3 JULY 1947, Page 22

COUNTRY LIFE

Two preservers of wild life in very different parts of the world have assured me within the space of one week that people are growing kinder. In a world distinctly short of good news, even to hear such a sentiment is refreshing. The one assurance came from a watcher in a Norfolk bird sanctuary. As a sleuth, if not in other ways, he finds his work rather lighter. The illicit searchers for eggs, or sometimes the young, of such comparatively rare birds as the Marsh or Montague's Harrier or the Roseate Tern are distinctly fewer than they used to be, though a few grim exceptions have occurred. More than this: these strings of beautiful sanctuaries, in which Norfolk above all other counties or perhaps districts of the world excels, have an infectious and contagious character.

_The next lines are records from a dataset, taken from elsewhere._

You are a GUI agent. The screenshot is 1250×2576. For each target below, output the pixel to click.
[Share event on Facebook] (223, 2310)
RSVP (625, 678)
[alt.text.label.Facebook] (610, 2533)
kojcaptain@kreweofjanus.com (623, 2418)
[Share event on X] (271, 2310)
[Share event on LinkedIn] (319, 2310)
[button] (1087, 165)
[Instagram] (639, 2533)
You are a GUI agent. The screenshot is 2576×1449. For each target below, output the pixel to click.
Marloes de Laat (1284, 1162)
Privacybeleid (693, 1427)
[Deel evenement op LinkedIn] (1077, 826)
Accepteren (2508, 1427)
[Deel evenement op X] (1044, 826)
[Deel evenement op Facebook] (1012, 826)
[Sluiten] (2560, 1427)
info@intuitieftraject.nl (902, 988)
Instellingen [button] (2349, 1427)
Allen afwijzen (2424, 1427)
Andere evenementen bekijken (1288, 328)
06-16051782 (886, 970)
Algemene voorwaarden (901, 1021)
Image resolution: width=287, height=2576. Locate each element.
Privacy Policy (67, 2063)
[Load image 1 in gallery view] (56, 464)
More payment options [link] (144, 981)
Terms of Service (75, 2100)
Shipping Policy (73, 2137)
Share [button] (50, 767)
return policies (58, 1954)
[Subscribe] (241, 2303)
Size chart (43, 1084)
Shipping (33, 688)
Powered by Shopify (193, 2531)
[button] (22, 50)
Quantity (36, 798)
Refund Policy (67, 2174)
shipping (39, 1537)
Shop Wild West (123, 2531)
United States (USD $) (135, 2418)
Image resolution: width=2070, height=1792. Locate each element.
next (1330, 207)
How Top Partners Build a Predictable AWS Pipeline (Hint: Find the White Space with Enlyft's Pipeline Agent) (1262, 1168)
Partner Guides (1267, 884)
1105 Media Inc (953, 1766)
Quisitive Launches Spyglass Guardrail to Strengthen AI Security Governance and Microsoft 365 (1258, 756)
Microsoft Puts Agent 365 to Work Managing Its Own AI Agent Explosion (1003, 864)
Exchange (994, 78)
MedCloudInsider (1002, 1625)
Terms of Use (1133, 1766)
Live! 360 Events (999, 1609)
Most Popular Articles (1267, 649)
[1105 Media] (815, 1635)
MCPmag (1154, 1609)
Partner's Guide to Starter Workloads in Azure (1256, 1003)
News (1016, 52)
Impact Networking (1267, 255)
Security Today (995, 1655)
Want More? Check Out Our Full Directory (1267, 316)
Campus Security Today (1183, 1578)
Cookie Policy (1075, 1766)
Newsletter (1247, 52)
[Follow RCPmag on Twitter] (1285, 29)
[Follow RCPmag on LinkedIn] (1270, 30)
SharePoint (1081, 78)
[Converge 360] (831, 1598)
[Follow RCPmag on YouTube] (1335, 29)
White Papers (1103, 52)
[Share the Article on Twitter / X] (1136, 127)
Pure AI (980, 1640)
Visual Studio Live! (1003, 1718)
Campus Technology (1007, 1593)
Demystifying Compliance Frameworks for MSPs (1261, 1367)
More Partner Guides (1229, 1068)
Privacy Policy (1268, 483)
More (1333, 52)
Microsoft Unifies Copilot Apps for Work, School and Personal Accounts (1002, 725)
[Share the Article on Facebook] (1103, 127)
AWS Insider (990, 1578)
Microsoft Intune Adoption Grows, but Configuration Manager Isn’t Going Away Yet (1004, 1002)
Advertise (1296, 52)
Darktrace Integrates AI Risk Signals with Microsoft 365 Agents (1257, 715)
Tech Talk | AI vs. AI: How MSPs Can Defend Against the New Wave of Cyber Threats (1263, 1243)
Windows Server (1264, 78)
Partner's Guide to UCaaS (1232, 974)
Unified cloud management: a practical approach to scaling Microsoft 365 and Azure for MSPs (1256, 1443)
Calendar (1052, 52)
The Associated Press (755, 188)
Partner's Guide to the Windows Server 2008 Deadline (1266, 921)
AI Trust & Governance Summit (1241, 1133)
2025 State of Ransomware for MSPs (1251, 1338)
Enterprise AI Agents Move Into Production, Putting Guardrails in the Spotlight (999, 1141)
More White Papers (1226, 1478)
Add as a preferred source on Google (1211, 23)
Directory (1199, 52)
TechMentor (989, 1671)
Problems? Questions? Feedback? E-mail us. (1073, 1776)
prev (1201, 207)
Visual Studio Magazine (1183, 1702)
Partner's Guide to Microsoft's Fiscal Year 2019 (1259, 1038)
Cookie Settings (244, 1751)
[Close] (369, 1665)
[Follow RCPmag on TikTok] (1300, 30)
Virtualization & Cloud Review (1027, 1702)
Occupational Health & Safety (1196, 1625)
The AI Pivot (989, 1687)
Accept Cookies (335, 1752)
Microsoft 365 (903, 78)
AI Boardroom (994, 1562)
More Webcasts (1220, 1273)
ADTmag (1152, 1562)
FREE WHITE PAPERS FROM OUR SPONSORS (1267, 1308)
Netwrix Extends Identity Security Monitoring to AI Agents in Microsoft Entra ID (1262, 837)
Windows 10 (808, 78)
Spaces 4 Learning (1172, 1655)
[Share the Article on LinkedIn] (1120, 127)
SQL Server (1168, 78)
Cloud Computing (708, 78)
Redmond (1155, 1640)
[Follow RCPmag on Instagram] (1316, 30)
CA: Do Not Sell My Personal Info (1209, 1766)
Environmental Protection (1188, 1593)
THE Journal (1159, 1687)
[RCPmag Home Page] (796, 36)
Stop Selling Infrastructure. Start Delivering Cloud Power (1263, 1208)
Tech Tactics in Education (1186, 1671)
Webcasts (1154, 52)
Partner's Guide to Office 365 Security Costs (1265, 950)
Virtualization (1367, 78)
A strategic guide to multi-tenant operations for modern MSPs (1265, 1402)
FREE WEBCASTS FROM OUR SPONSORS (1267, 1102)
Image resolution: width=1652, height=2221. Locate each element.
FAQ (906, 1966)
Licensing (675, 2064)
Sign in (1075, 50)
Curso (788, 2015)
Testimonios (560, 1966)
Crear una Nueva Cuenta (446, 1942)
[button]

The neighbours, too, acquire the sanctuary habit, and the rare birds are less likely to be shot in the neighbourhood of the sanc- tuaries than in other less happy districts. This does not of course mean that the watcher is less needed. He Is essential, and the intimacy of his knowledge is of the highest importance to naturalists in general, and to science itself. Since this is so, it is something of a slur on naturalists that the expenses of the watchers and the maintenance of these sanctuaries, Hickling and White-Slea especially, should fall very largely on Norfolk itself. One would like to see the Norfolk Naturalists' Trust much more widely supported. The sanctuaries have their pilgrims from an immensely wide circle.